* **Rows**
━━━

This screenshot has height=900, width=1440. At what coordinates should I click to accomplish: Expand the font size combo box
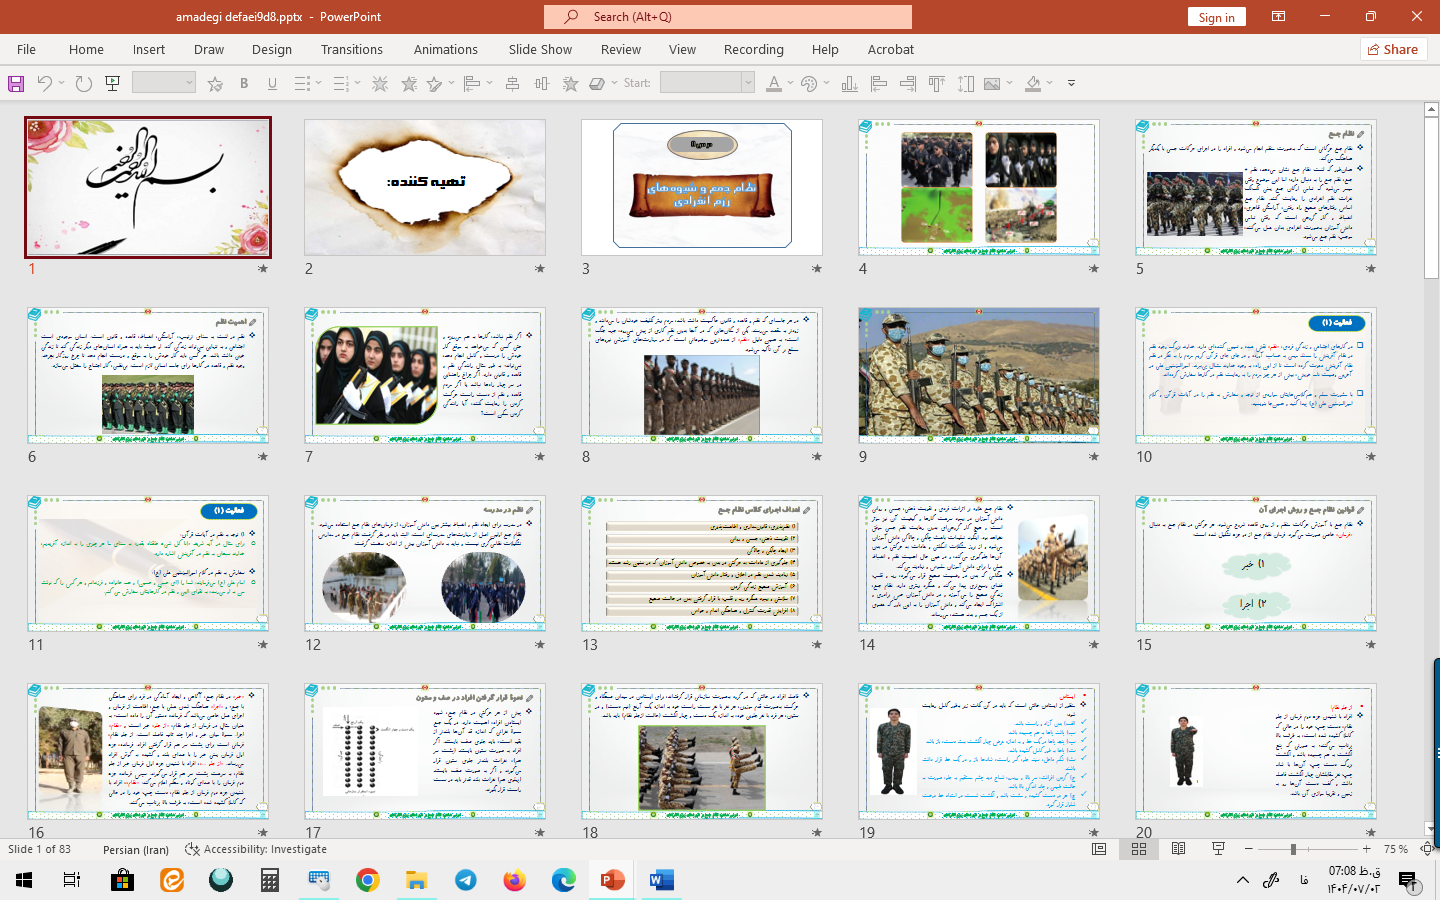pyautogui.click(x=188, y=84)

━━━

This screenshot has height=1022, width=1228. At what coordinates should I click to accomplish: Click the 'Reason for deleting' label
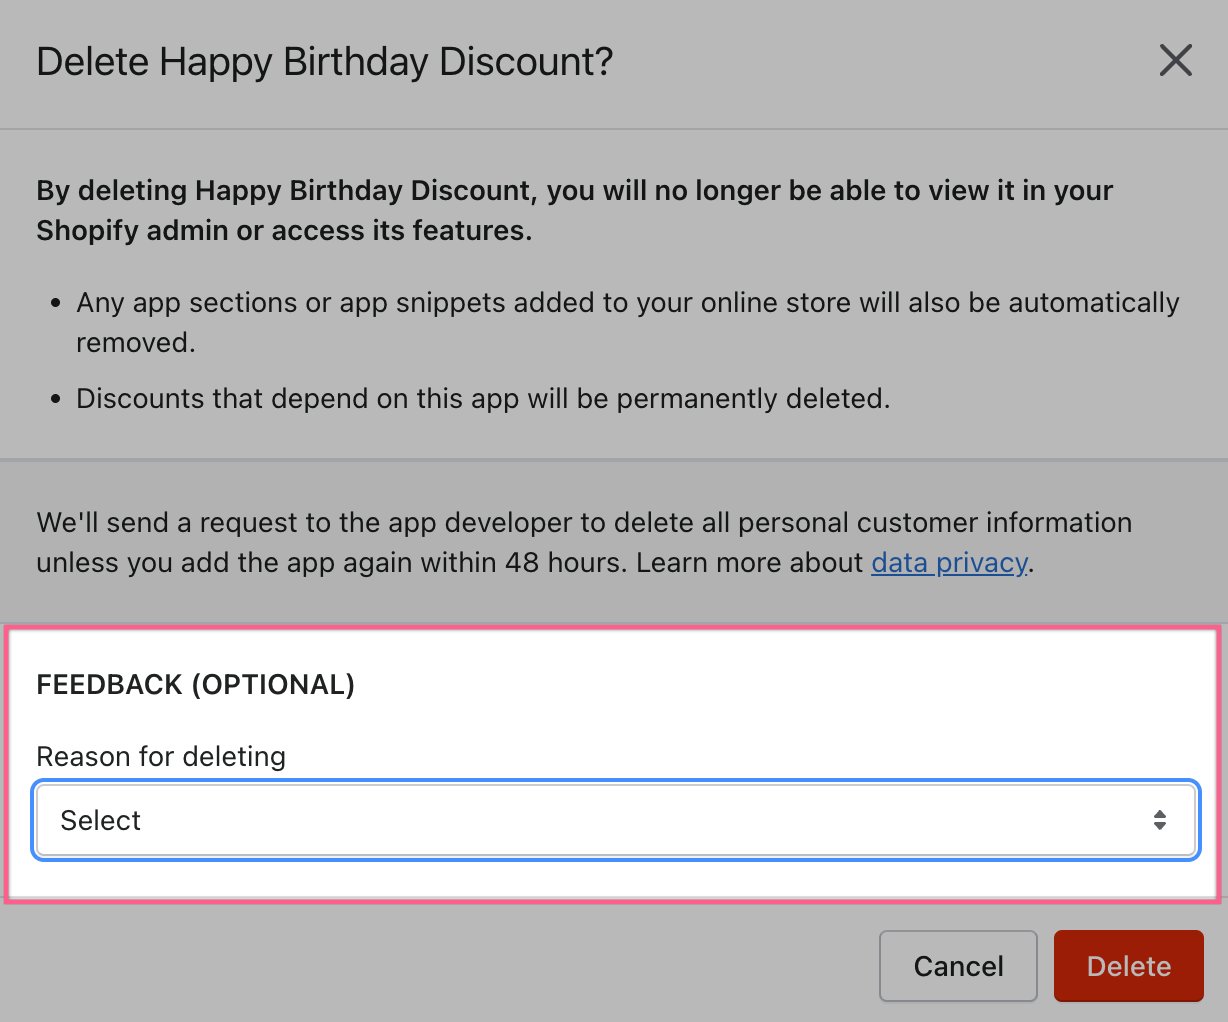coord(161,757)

━━━

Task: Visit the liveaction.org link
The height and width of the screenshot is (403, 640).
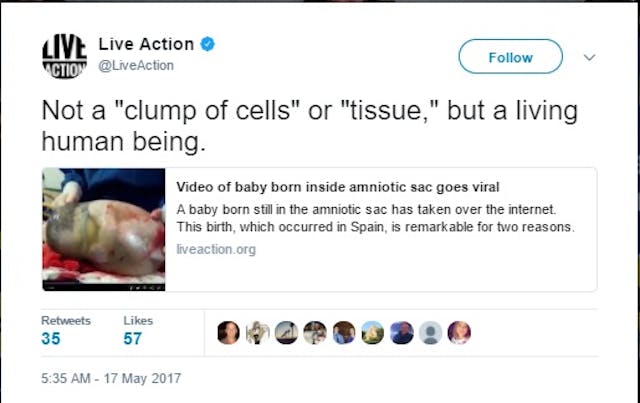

━━━

* **Your goal**
Can you copy out the material from the line with "Task: Visit the liveaction.org link" up to and including the line with "The height and", reproducing those lines word for word and nothing else?

* **Answer in full**
Task: Visit the liveaction.org link
The height and width of the screenshot is (403, 640).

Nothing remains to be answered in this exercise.